Ocean Surface Stress

Surface stress is available from the PBL-LIB output and is also amongst the ECMWF data.

PBL_LIB is derived by patching the analytic PBL with OLE solution to a state of the art surface layer solution. The patching is enabled by the fact that the nonlinear equilibrium solution provides a compatible velocity profile for patching to the surface layer wind profile. This is made possible by the fact that the OLE vary with wind speed, surface roughness feedback, stratification and thermal wind.

A similarity relation results with a single similarity parameter (l) that is nearly constant with stratification (l= 0.15). A similarity equation relates the characteristic velocity ratio (u*/UG) to the characteristic height scale ratio (hp/d = l) producing a drag law or stress equation, u*(UG,l).

Here hp is the patch height (surface layer height), and d is Ekman's depth of frictional resistance. {d = sqrt [2K/f], K is the eddy coefficient for SMALL eddies and f is the Coriolis parameter}.

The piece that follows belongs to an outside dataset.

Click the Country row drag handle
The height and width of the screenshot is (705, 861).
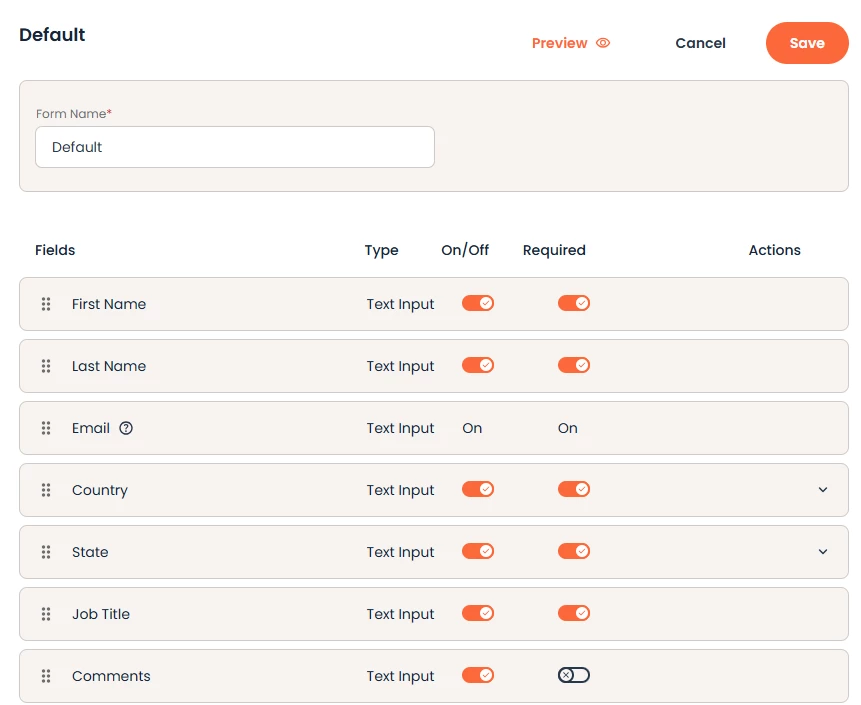pyautogui.click(x=46, y=490)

The surface analysis of the numerical model (ECMWF) gives a u* from a similar surface stress relation taken from the model's lowest level, about 50m. In comparison studies (Foster and Brown, 1994a,b,c) this agrees with PBL_LIB when the OLE are surpressed. When OLE are included, higher U10, u* and fluxes are predicted. In addition, a physically realistic variation in stress with roughness and stratification changes is included in the model. This is because the Rolls are explicitely represented and not simply approximated with an average in a diffusion coefficient.